Exercise prompt: Print each of the following rows verbatim, in their original order, omitting none.

Exercise materials:
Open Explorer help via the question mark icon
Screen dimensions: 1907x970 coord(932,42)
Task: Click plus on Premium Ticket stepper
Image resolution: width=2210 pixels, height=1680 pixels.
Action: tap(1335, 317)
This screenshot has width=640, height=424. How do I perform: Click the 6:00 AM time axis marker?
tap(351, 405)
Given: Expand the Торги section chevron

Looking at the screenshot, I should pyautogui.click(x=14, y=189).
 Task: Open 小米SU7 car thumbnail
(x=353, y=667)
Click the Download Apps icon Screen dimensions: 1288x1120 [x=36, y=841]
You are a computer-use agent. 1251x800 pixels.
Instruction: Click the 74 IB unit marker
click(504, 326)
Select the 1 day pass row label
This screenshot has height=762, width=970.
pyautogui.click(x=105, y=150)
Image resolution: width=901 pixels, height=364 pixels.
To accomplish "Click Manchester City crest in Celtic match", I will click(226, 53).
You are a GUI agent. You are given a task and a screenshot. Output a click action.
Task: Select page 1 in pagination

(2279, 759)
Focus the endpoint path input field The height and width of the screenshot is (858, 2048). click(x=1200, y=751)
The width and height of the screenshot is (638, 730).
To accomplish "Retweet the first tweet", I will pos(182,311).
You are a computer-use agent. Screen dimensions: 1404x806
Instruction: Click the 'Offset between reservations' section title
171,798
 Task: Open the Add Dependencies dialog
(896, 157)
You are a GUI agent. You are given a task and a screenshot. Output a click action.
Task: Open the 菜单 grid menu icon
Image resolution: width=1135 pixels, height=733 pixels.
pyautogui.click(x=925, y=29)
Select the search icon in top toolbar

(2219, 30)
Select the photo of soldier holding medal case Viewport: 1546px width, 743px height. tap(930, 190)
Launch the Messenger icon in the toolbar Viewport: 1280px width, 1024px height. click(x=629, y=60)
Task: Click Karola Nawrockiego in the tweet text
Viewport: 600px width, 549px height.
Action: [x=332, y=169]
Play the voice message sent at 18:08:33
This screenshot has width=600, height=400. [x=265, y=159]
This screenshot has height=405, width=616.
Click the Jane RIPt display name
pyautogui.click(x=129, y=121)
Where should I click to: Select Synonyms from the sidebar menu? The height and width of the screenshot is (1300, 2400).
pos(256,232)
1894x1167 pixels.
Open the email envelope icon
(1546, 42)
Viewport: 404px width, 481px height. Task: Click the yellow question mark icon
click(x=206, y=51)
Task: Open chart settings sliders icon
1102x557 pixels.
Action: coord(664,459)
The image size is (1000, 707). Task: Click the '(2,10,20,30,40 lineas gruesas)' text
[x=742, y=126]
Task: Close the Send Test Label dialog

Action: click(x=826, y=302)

Answer:
Open Explorer help via the question mark icon
Screen dimensions: 1907x970 coord(932,42)
Task: Click plus on Premium Ticket stepper
Image resolution: width=2210 pixels, height=1680 pixels.
Action: tap(1335, 317)
This screenshot has width=640, height=424. How do I perform: Click the 6:00 AM time axis marker?
tap(351, 405)
Given: Expand the Торги section chevron

Looking at the screenshot, I should pyautogui.click(x=14, y=189).
 Task: Open 小米SU7 car thumbnail
(x=353, y=667)
Click the Download Apps icon Screen dimensions: 1288x1120 [x=36, y=841]
You are a computer-use agent. 1251x800 pixels.
Instruction: Click the 74 IB unit marker
click(504, 326)
Select the 1 day pass row label
This screenshot has height=762, width=970.
pyautogui.click(x=105, y=150)
Image resolution: width=901 pixels, height=364 pixels.
To accomplish "Click Manchester City crest in Celtic match", I will click(226, 53).
You are a GUI agent. You are given a task and a screenshot. Output a click action.
Task: Select page 1 in pagination

(2279, 759)
Focus the endpoint path input field The height and width of the screenshot is (858, 2048). click(x=1200, y=751)
The width and height of the screenshot is (638, 730).
To accomplish "Retweet the first tweet", I will pos(182,311).
You are a computer-use agent. Screen dimensions: 1404x806
Instruction: Click the 'Offset between reservations' section title
171,798
 Task: Open the Add Dependencies dialog
(896, 157)
You are a GUI agent. You are given a task and a screenshot. Output a click action.
Task: Open the 菜单 grid menu icon
Image resolution: width=1135 pixels, height=733 pixels.
pyautogui.click(x=925, y=29)
Select the search icon in top toolbar

(2219, 30)
Select the photo of soldier holding medal case Viewport: 1546px width, 743px height. tap(930, 190)
Launch the Messenger icon in the toolbar Viewport: 1280px width, 1024px height. click(x=629, y=60)
Task: Click Karola Nawrockiego in the tweet text
Viewport: 600px width, 549px height.
Action: [x=332, y=169]
Play the voice message sent at 18:08:33
This screenshot has width=600, height=400. [x=265, y=159]
This screenshot has height=405, width=616.
Click the Jane RIPt display name
pyautogui.click(x=129, y=121)
Where should I click to: Select Synonyms from the sidebar menu? The height and width of the screenshot is (1300, 2400).
pos(256,232)
1894x1167 pixels.
Open the email envelope icon
(1546, 42)
Viewport: 404px width, 481px height. Task: Click the yellow question mark icon
click(x=206, y=51)
Task: Open chart settings sliders icon
1102x557 pixels.
Action: coord(664,459)
The image size is (1000, 707). Task: Click the '(2,10,20,30,40 lineas gruesas)' text
[x=742, y=126]
Task: Close the Send Test Label dialog

Action: click(x=826, y=302)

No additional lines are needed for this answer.